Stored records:
*** Block opens ***

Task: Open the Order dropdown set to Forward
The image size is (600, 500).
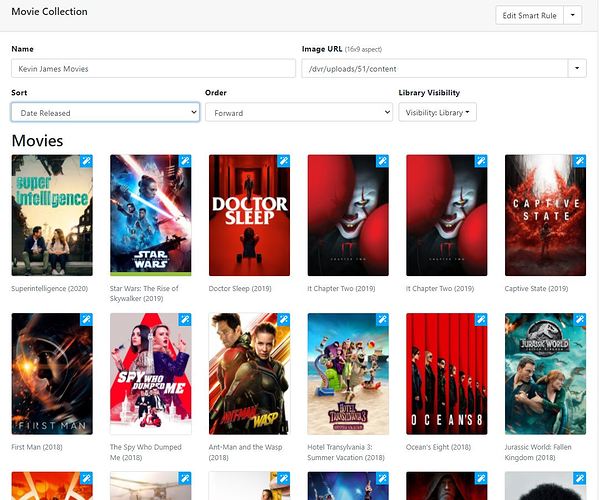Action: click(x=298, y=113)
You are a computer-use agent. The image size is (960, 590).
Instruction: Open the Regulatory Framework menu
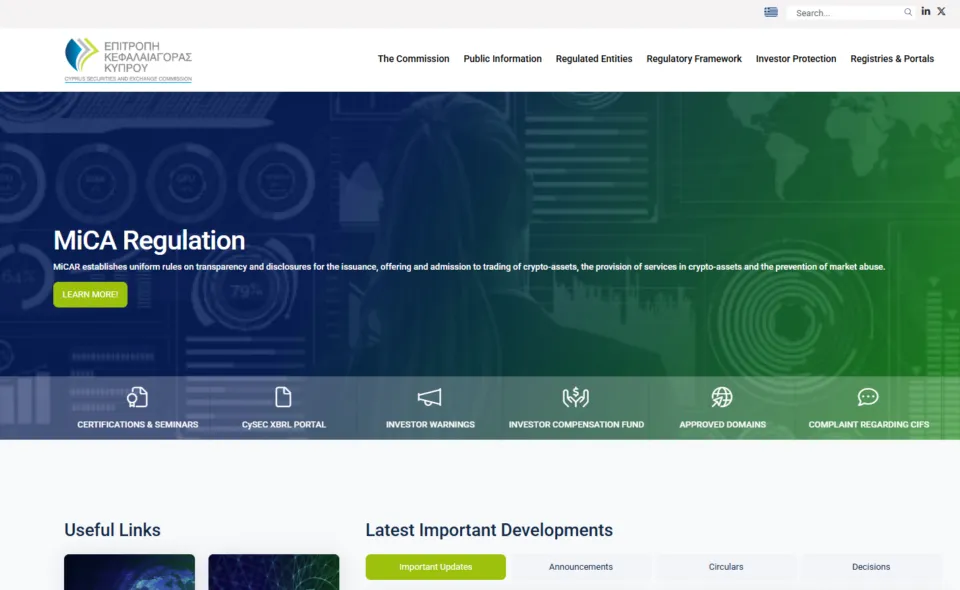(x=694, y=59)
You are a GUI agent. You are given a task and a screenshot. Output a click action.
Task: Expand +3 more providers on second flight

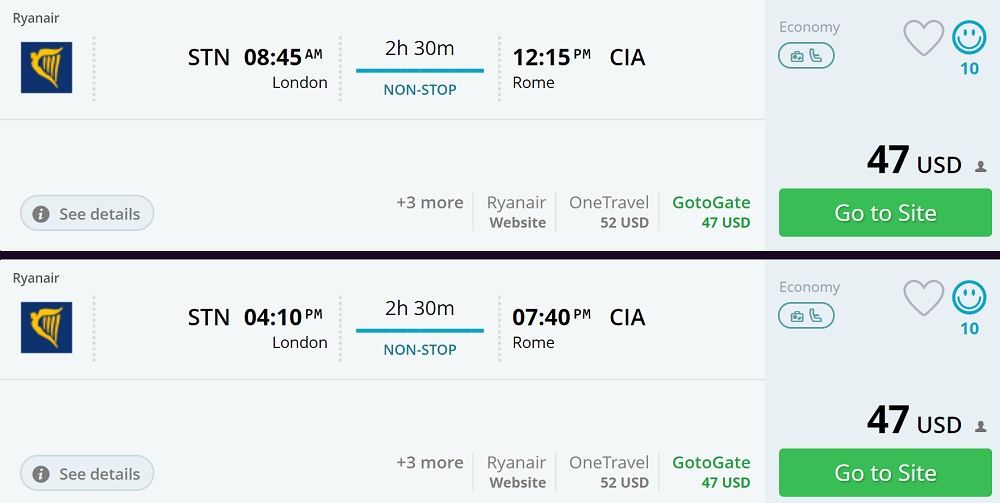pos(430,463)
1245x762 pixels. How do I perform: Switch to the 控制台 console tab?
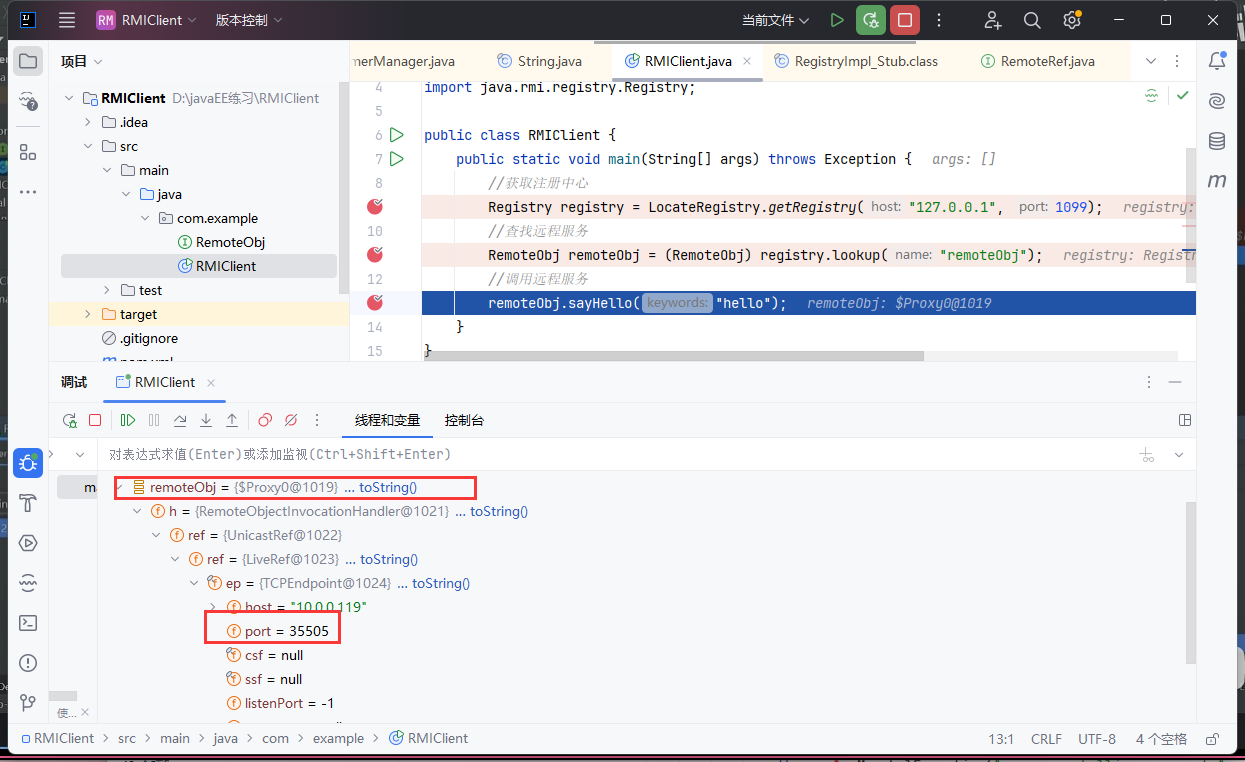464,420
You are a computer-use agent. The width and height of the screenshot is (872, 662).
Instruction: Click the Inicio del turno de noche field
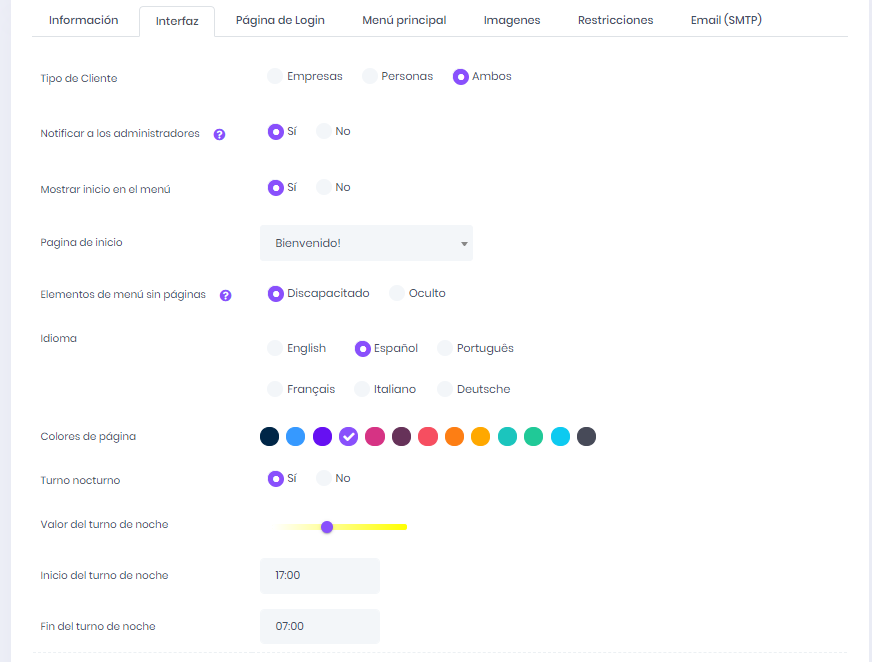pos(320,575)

*** Block closes ***

■ **Task objective**
Across the entries above, find each line with the word "agent" and please copy it out.

■ **Solved problem**
You are a computer-use agent. The image size is (960, 590).
You are a GUI agent. You are given a task and a screenshot. Output a click action.
You are a computer-use agent. The width and height of the screenshot is (872, 662).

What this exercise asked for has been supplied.